#### EXERCISE
The lines to be copied are those below that contain "will".

*** DATASET RECORDS Section Begins ***

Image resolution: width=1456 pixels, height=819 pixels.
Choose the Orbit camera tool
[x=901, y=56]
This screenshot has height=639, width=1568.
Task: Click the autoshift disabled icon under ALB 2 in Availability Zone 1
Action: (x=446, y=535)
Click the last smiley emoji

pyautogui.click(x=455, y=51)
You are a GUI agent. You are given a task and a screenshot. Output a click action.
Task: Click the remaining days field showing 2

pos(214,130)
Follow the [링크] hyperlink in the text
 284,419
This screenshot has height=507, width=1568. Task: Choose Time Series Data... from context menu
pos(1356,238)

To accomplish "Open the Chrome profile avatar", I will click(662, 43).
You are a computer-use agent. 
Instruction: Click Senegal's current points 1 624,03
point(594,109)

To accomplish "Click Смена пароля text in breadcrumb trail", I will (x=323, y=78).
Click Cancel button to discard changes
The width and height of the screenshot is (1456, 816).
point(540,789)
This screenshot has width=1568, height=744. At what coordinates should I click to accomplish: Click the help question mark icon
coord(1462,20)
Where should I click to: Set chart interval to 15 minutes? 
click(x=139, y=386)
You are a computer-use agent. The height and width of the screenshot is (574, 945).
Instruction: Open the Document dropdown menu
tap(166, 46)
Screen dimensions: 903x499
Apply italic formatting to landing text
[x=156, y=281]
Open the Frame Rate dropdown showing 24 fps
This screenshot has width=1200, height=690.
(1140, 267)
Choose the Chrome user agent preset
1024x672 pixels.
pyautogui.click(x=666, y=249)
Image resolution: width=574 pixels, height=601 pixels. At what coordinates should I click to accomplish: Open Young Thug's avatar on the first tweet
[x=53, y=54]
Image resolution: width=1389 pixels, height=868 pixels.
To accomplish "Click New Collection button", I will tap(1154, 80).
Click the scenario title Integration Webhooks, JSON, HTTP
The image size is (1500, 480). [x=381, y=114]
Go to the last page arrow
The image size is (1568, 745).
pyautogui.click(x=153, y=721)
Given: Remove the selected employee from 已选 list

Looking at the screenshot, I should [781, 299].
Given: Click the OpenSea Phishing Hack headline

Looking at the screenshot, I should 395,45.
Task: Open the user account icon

*** DATASET RECORDS Section Ends ***

#### RESULT FOR THIS EXERCISE
To accomplish "Open the Chrome profile avatar", I will click(662, 43).
To accomplish "Click Смена пароля text in breadcrumb trail", I will (x=323, y=78).
To accomplish "Click New Collection button", I will tap(1154, 80).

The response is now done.